[START]

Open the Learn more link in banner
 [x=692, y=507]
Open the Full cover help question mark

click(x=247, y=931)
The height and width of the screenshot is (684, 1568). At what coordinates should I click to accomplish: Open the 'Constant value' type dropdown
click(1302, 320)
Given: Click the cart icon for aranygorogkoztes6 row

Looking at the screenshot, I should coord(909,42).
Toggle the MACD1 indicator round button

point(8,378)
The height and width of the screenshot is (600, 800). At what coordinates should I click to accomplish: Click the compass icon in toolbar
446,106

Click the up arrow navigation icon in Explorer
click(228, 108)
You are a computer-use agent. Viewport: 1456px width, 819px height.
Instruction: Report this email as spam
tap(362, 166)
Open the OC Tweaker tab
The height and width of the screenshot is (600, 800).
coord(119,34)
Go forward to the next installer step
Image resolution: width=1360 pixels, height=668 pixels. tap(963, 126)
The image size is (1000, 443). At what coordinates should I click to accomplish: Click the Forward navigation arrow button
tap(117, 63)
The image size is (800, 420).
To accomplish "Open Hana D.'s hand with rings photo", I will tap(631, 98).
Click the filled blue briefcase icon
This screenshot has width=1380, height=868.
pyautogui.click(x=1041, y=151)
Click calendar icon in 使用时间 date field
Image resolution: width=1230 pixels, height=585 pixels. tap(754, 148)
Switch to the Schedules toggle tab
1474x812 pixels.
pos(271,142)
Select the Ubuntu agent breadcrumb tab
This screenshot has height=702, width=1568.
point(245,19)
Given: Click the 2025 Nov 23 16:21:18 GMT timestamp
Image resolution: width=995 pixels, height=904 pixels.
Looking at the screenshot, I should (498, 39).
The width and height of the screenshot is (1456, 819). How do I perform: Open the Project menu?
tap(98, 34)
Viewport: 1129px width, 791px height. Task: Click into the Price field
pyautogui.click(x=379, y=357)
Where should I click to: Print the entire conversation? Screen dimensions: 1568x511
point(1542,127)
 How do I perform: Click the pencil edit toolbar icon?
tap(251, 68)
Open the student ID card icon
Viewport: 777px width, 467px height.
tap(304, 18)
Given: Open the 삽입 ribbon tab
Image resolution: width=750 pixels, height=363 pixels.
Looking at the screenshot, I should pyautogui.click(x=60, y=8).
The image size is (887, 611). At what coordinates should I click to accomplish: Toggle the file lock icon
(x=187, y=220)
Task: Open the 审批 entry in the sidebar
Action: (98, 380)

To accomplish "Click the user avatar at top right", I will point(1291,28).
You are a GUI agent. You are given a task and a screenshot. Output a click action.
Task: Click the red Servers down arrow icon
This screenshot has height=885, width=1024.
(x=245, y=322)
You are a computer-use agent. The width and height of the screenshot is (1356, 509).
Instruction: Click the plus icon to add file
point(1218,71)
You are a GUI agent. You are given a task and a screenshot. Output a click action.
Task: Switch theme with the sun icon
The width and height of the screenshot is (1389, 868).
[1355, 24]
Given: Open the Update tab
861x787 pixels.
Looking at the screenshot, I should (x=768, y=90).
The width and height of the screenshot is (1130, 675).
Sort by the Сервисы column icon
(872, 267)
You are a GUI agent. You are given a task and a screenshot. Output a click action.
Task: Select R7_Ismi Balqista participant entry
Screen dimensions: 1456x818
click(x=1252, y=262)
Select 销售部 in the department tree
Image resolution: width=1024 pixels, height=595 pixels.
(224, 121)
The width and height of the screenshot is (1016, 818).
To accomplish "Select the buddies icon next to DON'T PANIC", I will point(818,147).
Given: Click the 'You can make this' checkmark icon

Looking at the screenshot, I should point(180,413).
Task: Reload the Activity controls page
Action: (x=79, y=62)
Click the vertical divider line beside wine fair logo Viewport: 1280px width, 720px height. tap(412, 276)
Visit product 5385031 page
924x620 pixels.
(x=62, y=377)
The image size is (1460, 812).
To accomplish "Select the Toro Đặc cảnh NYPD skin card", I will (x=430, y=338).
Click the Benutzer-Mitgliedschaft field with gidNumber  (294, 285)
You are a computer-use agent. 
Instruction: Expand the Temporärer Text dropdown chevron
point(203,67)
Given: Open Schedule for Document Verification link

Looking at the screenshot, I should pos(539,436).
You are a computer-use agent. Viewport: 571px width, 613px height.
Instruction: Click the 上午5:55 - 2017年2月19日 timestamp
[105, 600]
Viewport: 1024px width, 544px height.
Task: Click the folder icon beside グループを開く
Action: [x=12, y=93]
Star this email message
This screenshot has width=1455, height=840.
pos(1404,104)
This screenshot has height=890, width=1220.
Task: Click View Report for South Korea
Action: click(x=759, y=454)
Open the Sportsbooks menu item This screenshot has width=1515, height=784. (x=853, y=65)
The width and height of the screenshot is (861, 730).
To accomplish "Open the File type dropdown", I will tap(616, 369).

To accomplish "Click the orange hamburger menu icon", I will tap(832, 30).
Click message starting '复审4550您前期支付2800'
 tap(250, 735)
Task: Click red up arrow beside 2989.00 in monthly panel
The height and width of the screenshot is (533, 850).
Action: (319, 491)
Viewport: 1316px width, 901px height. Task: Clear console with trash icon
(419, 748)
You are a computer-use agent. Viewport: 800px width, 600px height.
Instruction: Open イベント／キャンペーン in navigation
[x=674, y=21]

[END]

→ Aim of the task
Starting at the line that contains "Task: Click red" and ending with the last line, rewrite those lines so that "console" becomes "terminal", changing nothing else.

→ Response to the task
Task: Click red up arrow beside 2989.00 in monthly panel
The height and width of the screenshot is (533, 850).
Action: (319, 491)
Viewport: 1316px width, 901px height. Task: Clear terminal with trash icon
(419, 748)
You are a computer-use agent. Viewport: 800px width, 600px height.
Instruction: Open イベント／キャンペーン in navigation
[x=674, y=21]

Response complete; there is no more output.